Allaitement au sein, biberon et tire-lait
Et c’est ainsi que j’ai consacré les semaines suivantes à l’alimentation de mon bébé. Allaiter Anna au sein, chauffer un biberon de lait maternel ou préparer du lait en poudre, lui donner le biberon, puis tirer à nouveau mon lait pour stimuler l’allaitement. Et tout cela, jour et nuit... Après quelques semaines, j’étais vannée, et j’ai remarqué que tirer mon lait ne fonctionnait pas et que ma production de lait n’augmentait pas.

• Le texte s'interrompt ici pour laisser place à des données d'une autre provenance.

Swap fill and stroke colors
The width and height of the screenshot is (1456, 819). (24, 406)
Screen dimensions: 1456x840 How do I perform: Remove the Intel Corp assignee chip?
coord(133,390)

Elle en retirera quand même quelque chose
C’est alors que les mots prononcés par Merel 6 années plus tôt ont raisonné dans ma tête : « je suis tellement heureuse d’avoir tout de même pu l’allaiter au sein pendant quelques mois et d'avoir pu lui donner toutes les bonnes choses qu'il y avait dans mon lait. » Elle y avait trouvé du réconfort. Et je me suis dit : elle a raison. J’ai donc décidé d’arrêter de tirer mon lait et j’ai simplement donné à Anna ce que je pouvais produire, en complétant cette alimentation avec du lait en poudre. Avec un ventre bien plein, Anna a commencé à faire ses nuits dès 10 semaines. C’était un beau bébé tout rond et joyeux, et j’ai pu la nourrir au sein pendant 9 mois. Ensuite, j’ai arrêté, car j’attendais entre-temps ma plus jeune fille Saar, ce qui a encore réduit ma production de lait.
Nourrir au sein à 100 %
Avec Saar, qui est née par accouchement vaginal, l’alimentation s’est heureusement bien passée. Je l’ai encore un peu nourrie au sein après son premier anniversaire. Après quelques mois, nous avons tout de même combiné l’allaitement au sein avec du lait en poudre les jours où je travaillais, car le lait que je tirais n’était pas tout à fait suffisant. Et c’est là que j’ai découvert Baby Brezza. On m’a offert le Formula Pro Advanced en cadeau, et dans un premier temps, je le trouvais totalement superflu. Je pouvais tout de même faire un biberon moi-même avec de l’eau bouillante et de l’eau froide, non ? Mais j’ai vite été conquise ! C’est vrai, je pouvais toujours préparer un biberon moi-même, mais cette nouvelle méthode était teeeellement plus facile et rapide ! J’ai réalisé que mon préparateur de biberons est un peu comme le lave-vaisselle pour la génération de mes parents : on peut tout aussi bien faire la vaisselle soi-même, jusqu’au moment où on s’habitue à cet appareil qui permet de gagner tant de temps...
Soyez bienveillant(e) avec vous-même
La leçon que j’ai apprise et que je souhaite partager ? Faites ce que vous dit votre cœur, faites pour le mieux. Mais... si ça ne se passe pas (très) bien, ce n’est pas grave. Oui, donner le sein reste le meilleur mode d’alimentation pour votre enfant, mais les autres méthodes ne sont pas forcément mauvaises. Assez d’enfants ont grandi en bonne santé même avec du lait en poudre. Alors soyez indulgent(e) et bienveillant(e) avec vous-même, et acceptez l’aide et les moyens qui sont disponibles pour vous faciliter la vie. Avoir un enfant, c’est une leçon de lâcher-prise et d’adaptation. Essayez d’agir comme vous comptiez le faire, mais si tout ne se passe pas comme prévu ou ne fonctionne pas, adaptez-vous et sachez que vous avez fait de votre mieux et que c’est toujours le cas. Une maman équipée et détendue, qui est présente pour son enfant, est le plus beau cadeau que vous puissiez faire à votre bébé.